Leipziger Energiebörse verzeichnet steilen Anstieg des Gashandels

Gasofen, Steven Depolo, Lizenztext: dts-news.de/cc-by
Foto: Gasofen, Steven Depolo, Lizenztext: dts-news.de/cc-by

Berlin – Der Gashandel an der Leipziger Energiebörse EEX ist wegen der Ukraine-Krise und einer neuen Kooperation im ersten Halbjahr 2014 stark gewachsen. Das Handelsvolumen stieg nach Unternehmensangaben um 142 Prozent auf 126,9 Terawattstunden im Vergleich zum Vorjahreszeitraum. Wegen der Unsicherheiten infolge der Ukraine-Krise würden Energieversorger zusätzliche Geschäfte tätigen, um künftige Liefermengen und Preise abzusichern, sagte EEX-Sprecher Robert Gersdorf der „Mitteldeutschen Zeitung“ (Freitagausgabe).

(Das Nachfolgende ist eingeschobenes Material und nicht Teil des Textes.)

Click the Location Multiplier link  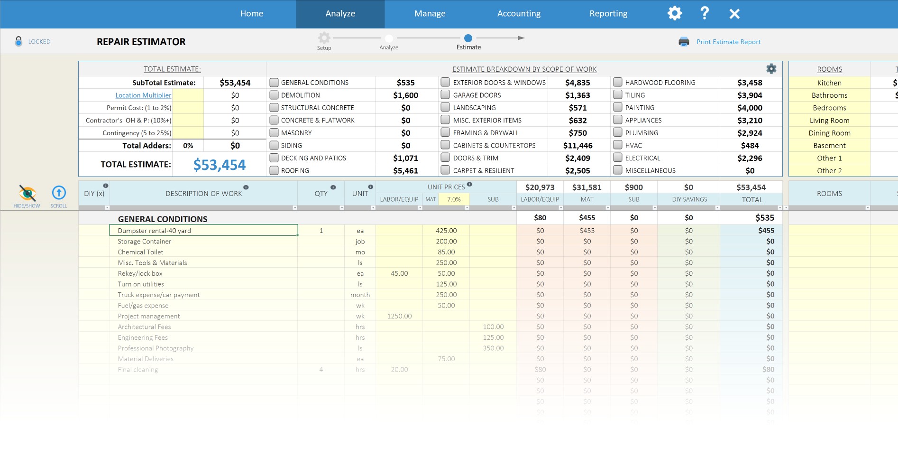coord(143,95)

Die gestiegenen Volumina im Gashandel seien auch auf die gemeinsame Plattform „Pegas“ für den europäischen Gasmarkt zurückzuführen, welche die EEX mit der französischen Börse Powernext Mitte 2013 gestartet hatte. Nach Angaben der Börse werden derzeit etwa neun Prozent des Volumens im deutschen Gashandel über die EEX gehandelt, Tendenz steigend. An der Energiebörse werden Strom, Erdgas, Emissionsrechte und Kohle gehandelt.